The nursing homes were often the worst
The former mental hospital workers I interviewed observed that few physicians had the time or experience to manage complicated mental health cases and that the fee-for-service model did not produce good patient care. And while community mental health teams that comprised nurses, social workers, and psychiatrists often worked well with families and family physicians, these teams were spread-thin, and their advice was not always welcomed. A common consequence was that a large number of patients cared for by general practitioners were badly over-medicated or placed on inappropriate drug regimens. The problem of over-medication was especially acute in nursing homes, where physicians acceded to the requests of staff who were ill-equipped to manage former mental hospital patients. Several former practitioners singled out nursing homes as sites of inadequate care, noting that former patients living in these facilities were far more likely to be subject to restraint B physical and chemical B and more apt to be over-medicated than they had been in their prior institutional settings.

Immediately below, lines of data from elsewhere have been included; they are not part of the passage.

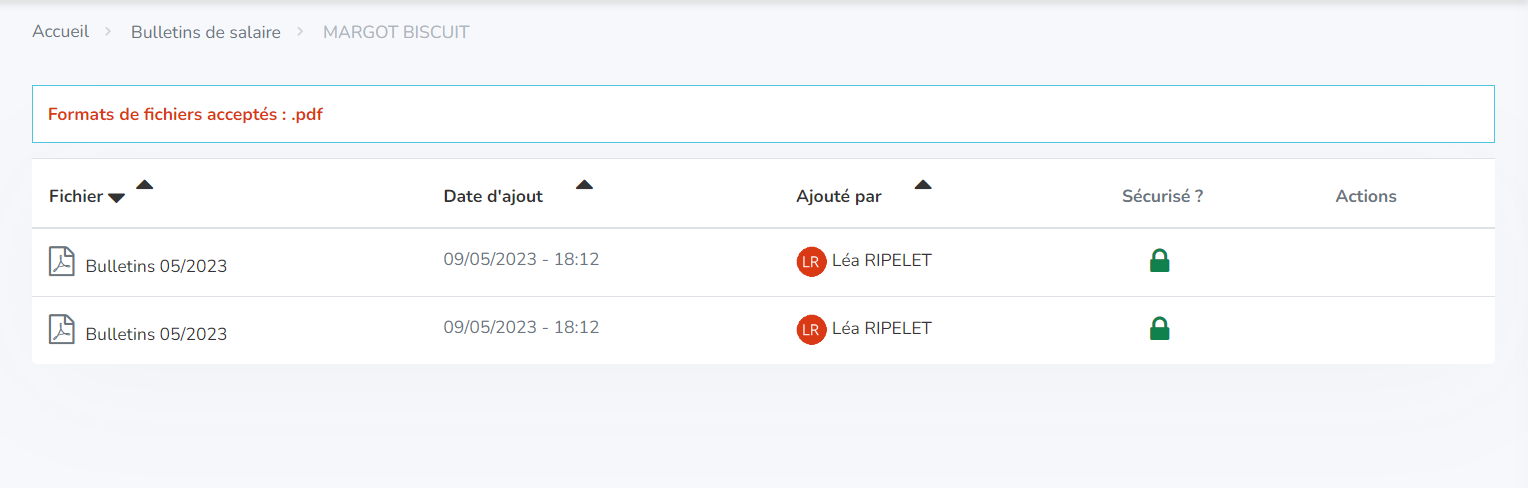
Task: Click the Actions column header
Action: [x=1366, y=196]
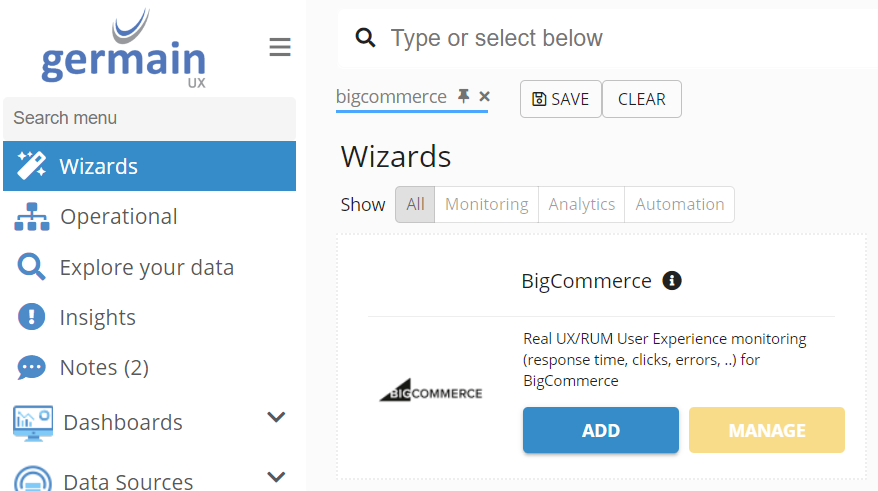The width and height of the screenshot is (878, 491).
Task: Open BigCommerce info icon
Action: pyautogui.click(x=672, y=281)
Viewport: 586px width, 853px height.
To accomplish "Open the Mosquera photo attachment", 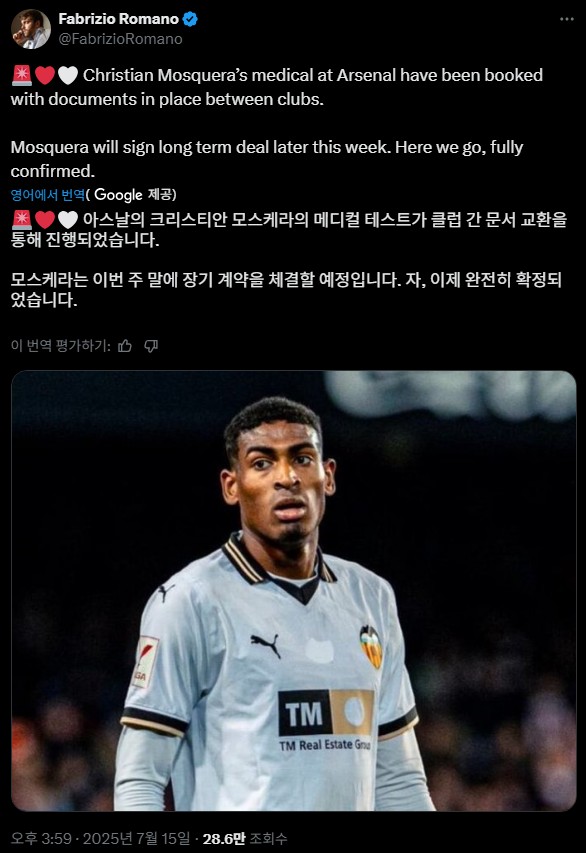I will coord(294,591).
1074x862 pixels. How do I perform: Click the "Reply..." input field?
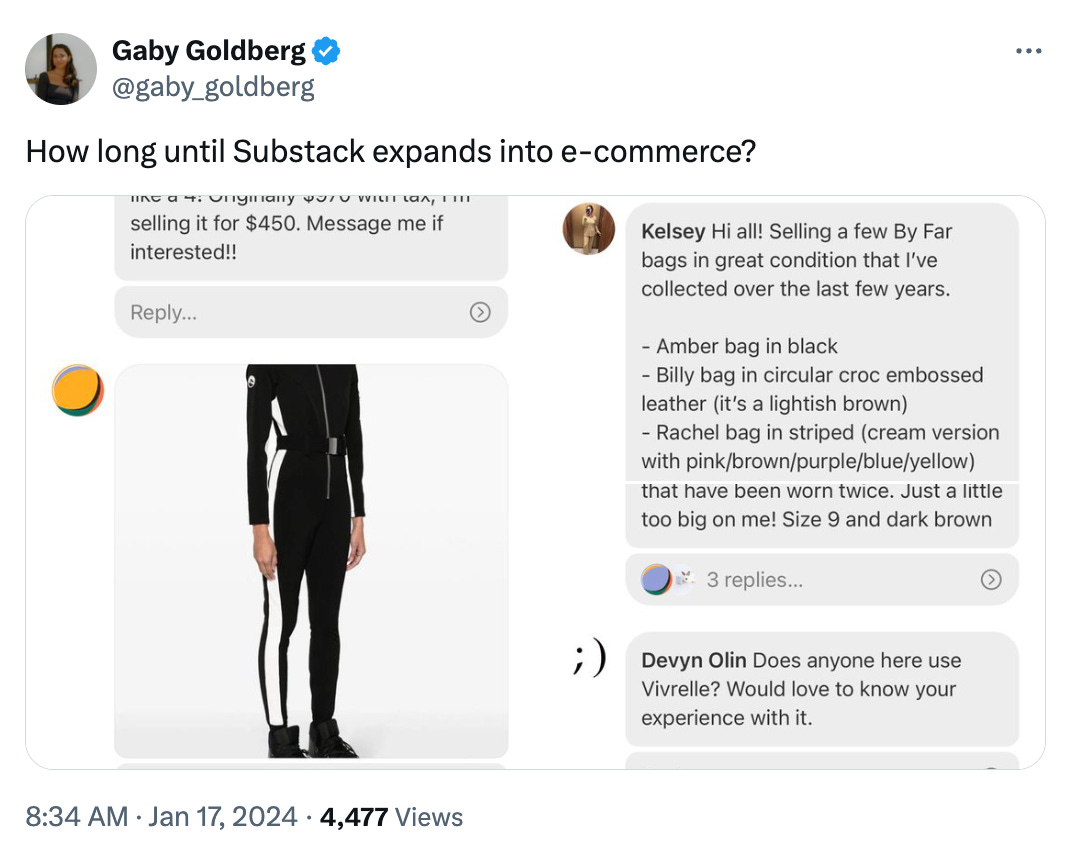click(200, 312)
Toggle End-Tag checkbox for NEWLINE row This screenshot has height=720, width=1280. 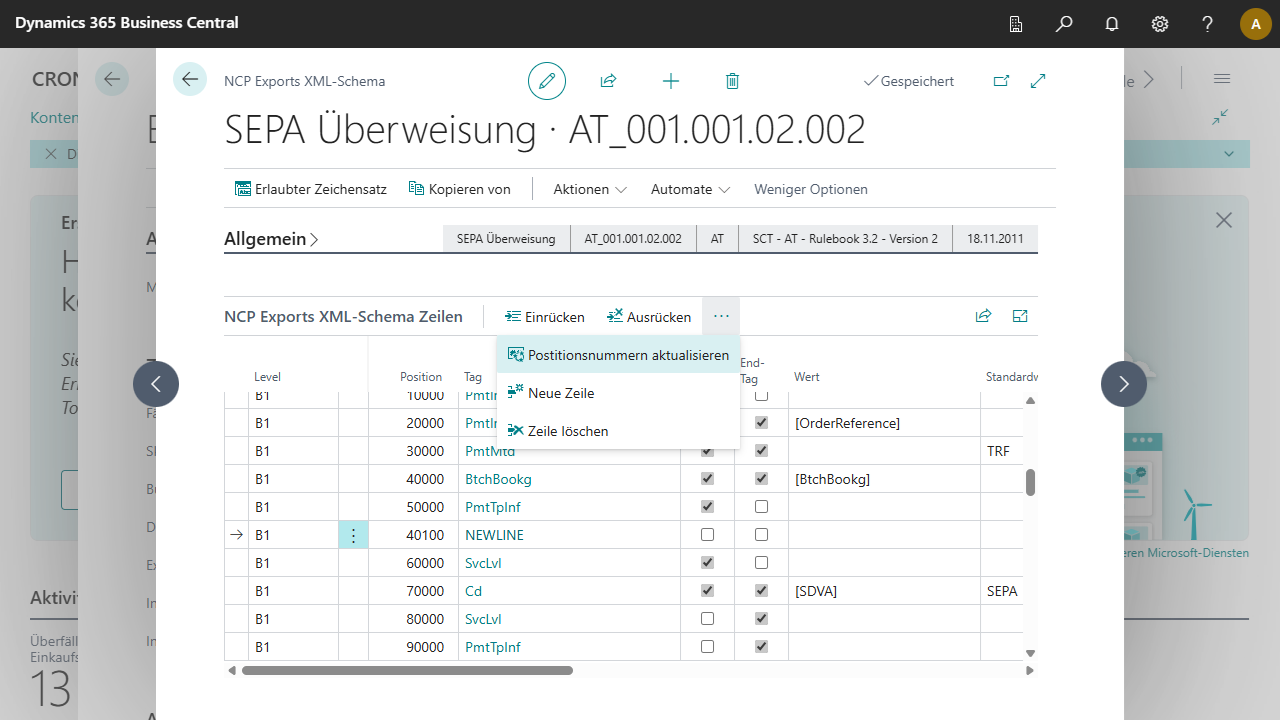(761, 535)
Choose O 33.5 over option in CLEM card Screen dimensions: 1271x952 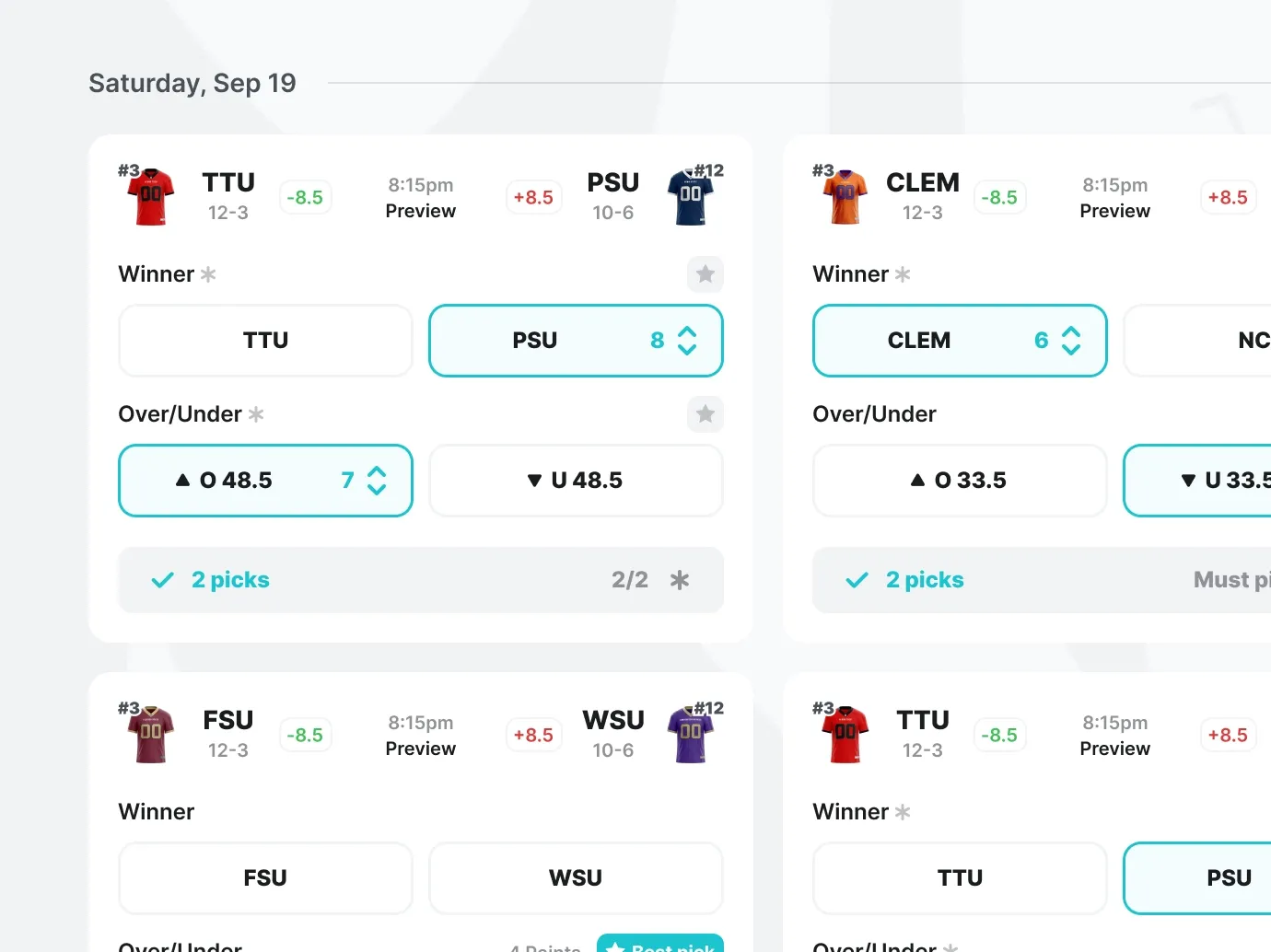[960, 481]
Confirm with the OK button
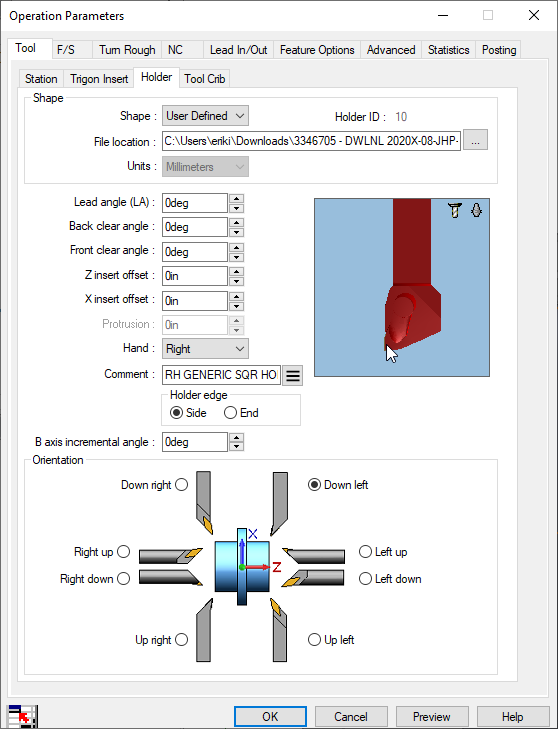The height and width of the screenshot is (729, 558). (270, 716)
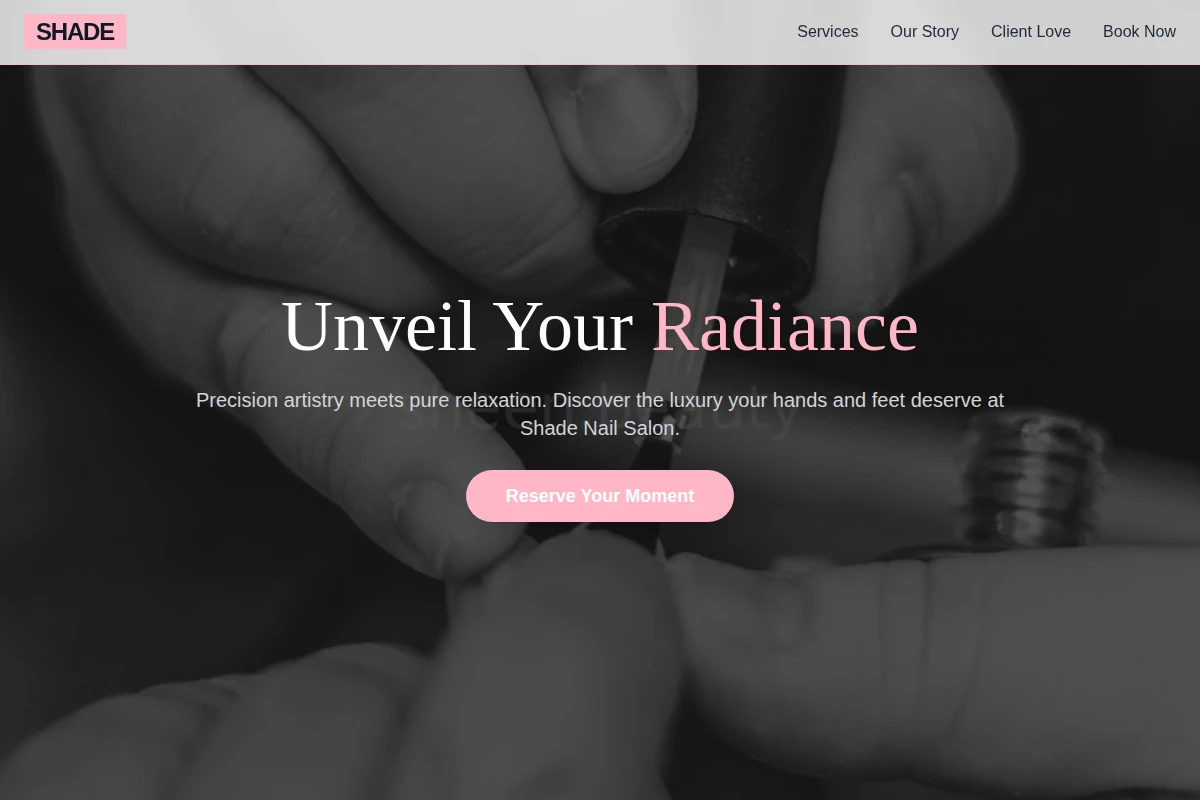The width and height of the screenshot is (1200, 800).
Task: Click the Precision artistry tagline's first line
Action: coord(600,400)
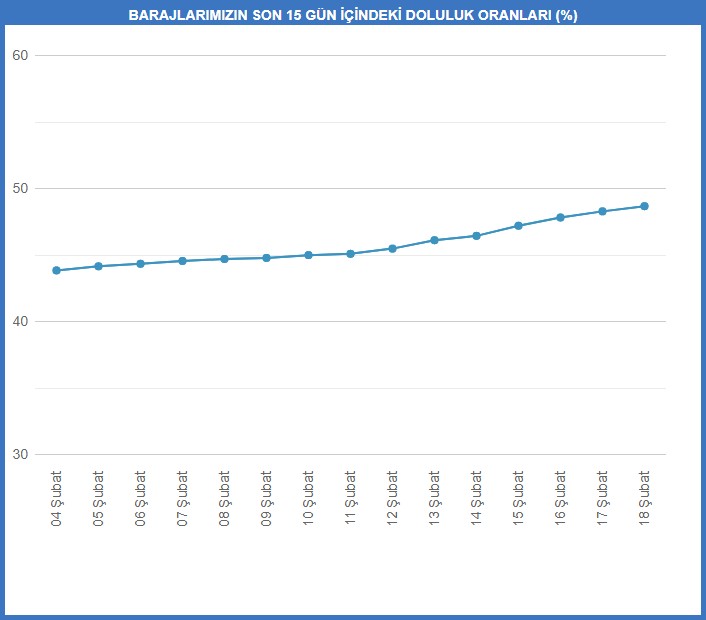The image size is (706, 620).
Task: Click the chart title about doluluk oranları
Action: [x=353, y=16]
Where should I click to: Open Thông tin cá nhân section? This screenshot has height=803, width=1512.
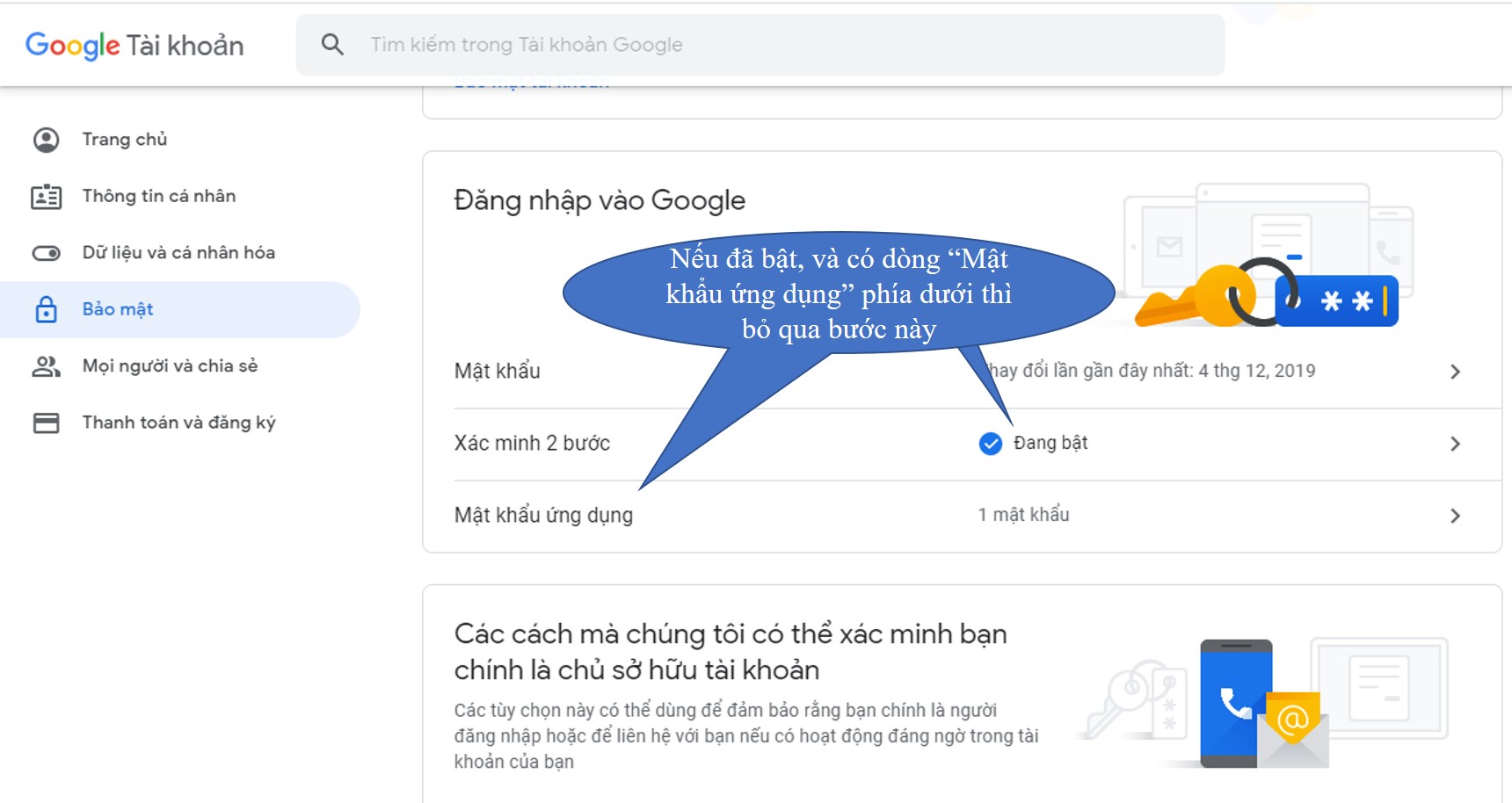point(159,196)
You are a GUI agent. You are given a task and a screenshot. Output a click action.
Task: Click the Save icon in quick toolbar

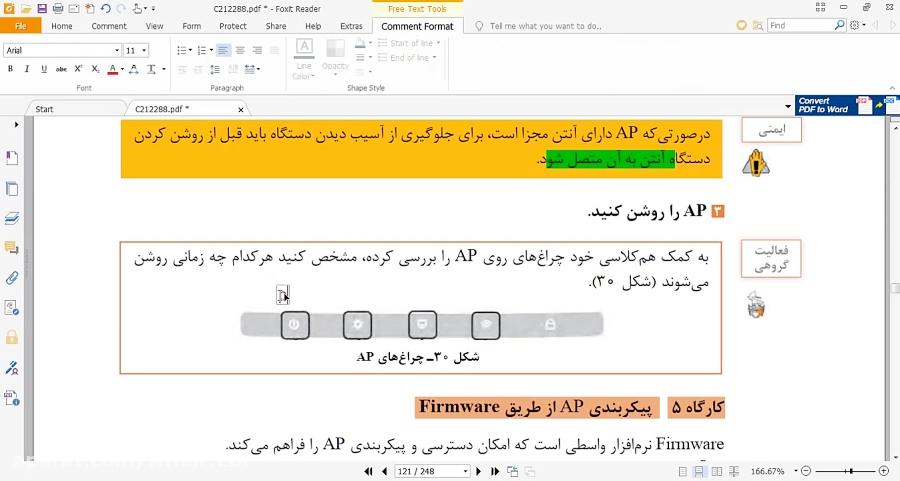click(x=42, y=9)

When the MDs took over from the psychiatrists, a lot of them really blundered…. [They] had no idea what to do, so they just wrote prescriptions. Lots of guys were really over medicated, especially in the nursing homes. Sometimes we would get a doctor who would throw up his arms and say, “Here, you know what this guy needs. Do up a medication plan for me.” But most times they’d just blunder on.
The nursing homes were often the worst. They were full of what we used to call “hidden restraint.” When they didn’t know how to handle somebody, they just gave them a sedative and stuck them in an armchair or recliner so they couldn’t get up and wander around. Then these guys would get pneumonia, and it was the staff [that] as good as killed them.